I want to monitor a lot of Docker-Containers as single Hosts and because I have a lot of different Hosts running the same Docker-Containers I had problems with the rule “Hostname translation for piggybacked Hosts”.
With this rule you can change the name of the piggyback/subdirectory that is created for every single container into something different, and then you can rename the Host as well, so that you have a better structure in your Webinterface.
But like I said if you have a container with the same name as the one you already have, but on a different server, you will get the problem that checkmk can not distinguish these two from another.
And I really don’t want to use a workaround here, for example renaming every directory that contains compose files specific to the used server.
So my question is: Is there a way or a rule I can use to create specific name prefixes for every child host (docker container) my parent Host has? So that I can then distinguish them all from another and monitor each one ?
Here is an example of my current situation:
I have 3 parent hosts: vm-01, vm-02, vm-03.
Every parent host has 2 docker-containers running, they are all called “tools_portainer” and “my_nginx” on all 3 hosts.

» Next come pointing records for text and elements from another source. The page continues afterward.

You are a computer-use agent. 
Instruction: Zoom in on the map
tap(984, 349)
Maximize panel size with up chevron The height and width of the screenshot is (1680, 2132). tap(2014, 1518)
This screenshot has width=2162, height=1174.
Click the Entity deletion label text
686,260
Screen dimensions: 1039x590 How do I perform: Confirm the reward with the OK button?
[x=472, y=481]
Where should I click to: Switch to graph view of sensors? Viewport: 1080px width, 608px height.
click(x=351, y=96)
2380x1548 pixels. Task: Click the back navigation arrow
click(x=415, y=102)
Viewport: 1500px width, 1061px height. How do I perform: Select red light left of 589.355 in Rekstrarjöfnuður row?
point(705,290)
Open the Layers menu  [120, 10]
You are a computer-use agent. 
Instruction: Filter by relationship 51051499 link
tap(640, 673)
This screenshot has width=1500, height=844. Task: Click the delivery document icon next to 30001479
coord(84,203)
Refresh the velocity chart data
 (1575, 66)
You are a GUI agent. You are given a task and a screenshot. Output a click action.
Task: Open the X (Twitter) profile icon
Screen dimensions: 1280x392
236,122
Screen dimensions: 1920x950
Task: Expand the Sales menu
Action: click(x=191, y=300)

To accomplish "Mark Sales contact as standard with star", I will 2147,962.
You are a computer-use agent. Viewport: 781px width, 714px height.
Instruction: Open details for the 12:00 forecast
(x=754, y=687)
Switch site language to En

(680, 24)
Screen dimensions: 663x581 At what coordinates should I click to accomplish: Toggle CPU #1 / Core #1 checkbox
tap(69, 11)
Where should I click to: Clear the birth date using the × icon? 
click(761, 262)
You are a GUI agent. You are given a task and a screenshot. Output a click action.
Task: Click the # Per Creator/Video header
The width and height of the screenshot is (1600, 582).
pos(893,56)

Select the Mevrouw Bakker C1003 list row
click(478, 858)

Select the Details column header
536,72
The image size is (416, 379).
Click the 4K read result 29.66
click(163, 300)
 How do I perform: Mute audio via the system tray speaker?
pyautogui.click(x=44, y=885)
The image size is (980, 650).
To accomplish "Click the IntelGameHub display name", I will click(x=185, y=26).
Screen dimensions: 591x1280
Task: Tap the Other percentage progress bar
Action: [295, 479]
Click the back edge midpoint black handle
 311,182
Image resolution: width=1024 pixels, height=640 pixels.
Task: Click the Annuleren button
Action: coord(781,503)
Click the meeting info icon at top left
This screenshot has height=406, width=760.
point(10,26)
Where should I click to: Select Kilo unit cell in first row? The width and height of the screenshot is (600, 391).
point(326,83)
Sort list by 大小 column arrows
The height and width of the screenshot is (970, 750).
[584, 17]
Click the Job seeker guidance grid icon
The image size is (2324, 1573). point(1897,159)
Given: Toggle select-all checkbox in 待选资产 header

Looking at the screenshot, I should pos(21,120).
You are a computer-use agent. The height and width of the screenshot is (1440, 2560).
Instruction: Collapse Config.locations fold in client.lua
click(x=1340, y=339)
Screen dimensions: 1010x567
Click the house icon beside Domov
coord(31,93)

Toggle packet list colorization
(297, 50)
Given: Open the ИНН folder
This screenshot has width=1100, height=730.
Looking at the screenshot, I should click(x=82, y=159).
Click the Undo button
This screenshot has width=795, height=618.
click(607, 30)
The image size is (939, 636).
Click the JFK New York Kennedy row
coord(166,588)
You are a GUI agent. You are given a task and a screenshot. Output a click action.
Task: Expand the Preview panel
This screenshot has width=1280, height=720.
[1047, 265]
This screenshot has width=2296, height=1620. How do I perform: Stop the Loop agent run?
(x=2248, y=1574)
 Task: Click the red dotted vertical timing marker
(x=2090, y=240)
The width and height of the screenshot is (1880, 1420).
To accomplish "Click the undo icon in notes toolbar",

I tried creating the hostname translation rule, so that “tools_portainer” is changed to “vm-01_portainer” and “my_nginx” to “vm-01_nginx”.
The problem is that I can now only monitor the two containers from my vm-01, because checkmk can not find my “tools_portainer” and “my_nginx” from vm-02 or vm-02 anymore.
Like I said I am looking for a certain rule or anything similar, that automatically renames the child hosts “tools_portainer” and “my_nginx” to something regarding their parent host.
I would like to have “vm-01_portainer”, “vm-02_portainer” etc.
And I can not change the containers name directly on the server, because that would be an ugly workaround and I use the same .yml file on all servers and it would only make things even more complicated.
This should really be a feature of the dynamic configuration daemon or even the mk_docker.py agent plugin, but currently is not.
You can create multiple rules in “Hostname translation for piggybacked Hosts” for each Docker node (assign every single rule to a differen Docker node host). With this and the regex replacement you can create individual prefixes for the container hosts.
Hey sorry for the late reply, thank you for your suggestion, but I found a nice workaround.
I added “hostname_name” as a third option in the mk_docker.py file where it would otherwise only be “name” or “long”. To get the hostname I simply used os.gethostname().
This can be achieved with a rule in “Hostname translation for piggybacked hosts” for every docker node. There you can add a custom prefix to the container name.
An explicit hostname mapping will not work here. If you want to add a prefix to each piggybacked host you need to use the regular expression option like this:
This rule cannot work as the renaming happens before the label is applied.
I have done this prefix renaming for some kubernetes instances and it is working there as expected.
In my system i restrict the renaming rules to the source host of the data and that’s all.